Quand j’avais 20 ans, je jouais avec Scruffy The Cat, un groupe de Boston réputé être pionnier de la musique alternative/indie. Nous étions sans arrêt en tournée et j’adorais être sur la route, car jouer de la musique et beaucoup plus collectif et immédiat qu’écrire des romans. Ceci étant dit, ça ne me manque pas de transporter des amplis dans des caves de clubs et de jouer pour des ivrognes.

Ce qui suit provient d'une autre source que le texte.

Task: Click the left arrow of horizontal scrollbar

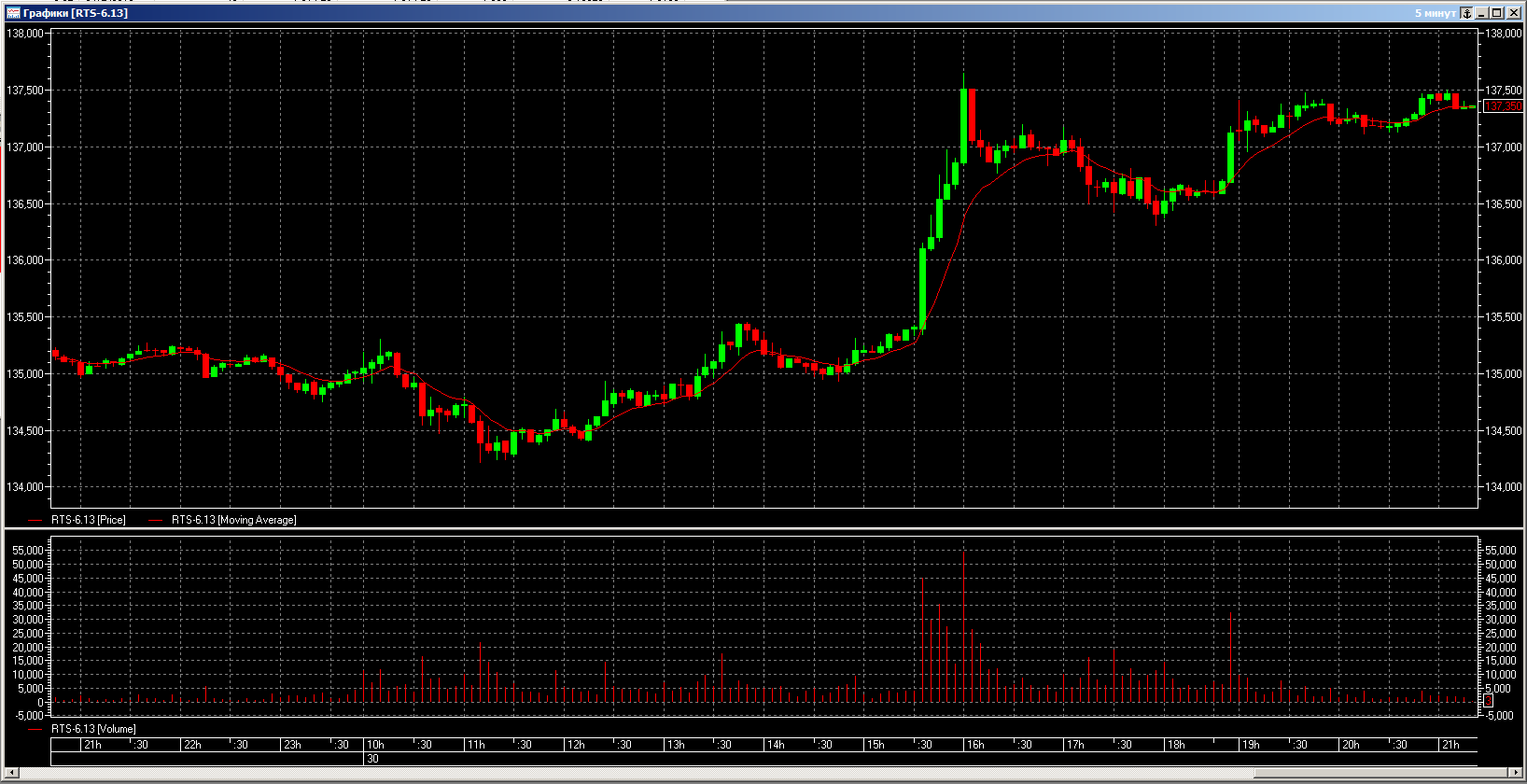Action: click(11, 773)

Sony a récemment ressorti une bonne partie de notre musique en CD, une anthologie intitulée Time never forgets et nous allons recommencer à donner des concerts cet été. Je viens de m’acheter un gros ampli Fender qui promet de rendre sourds la plupart des gens à l’est des Etats-Unis.

 

Quel sera votre mot de fin à cette interview ?

 

Richard, je voudrais juste te remercier, ainsi que tes lecteurs, Patrick Raynal et les Editions Sonatine, de faire vivre et de promouvoir Aveuglé en France. Je suis fier de voir qu’il est à nouveau disponible dans une si belle édition et il me tarde de voir d’autres livres que j’ai écrits traduits et publiés en France. Invite-moi en France s’il te plaît-il se pourrait que je ne reparte jamais.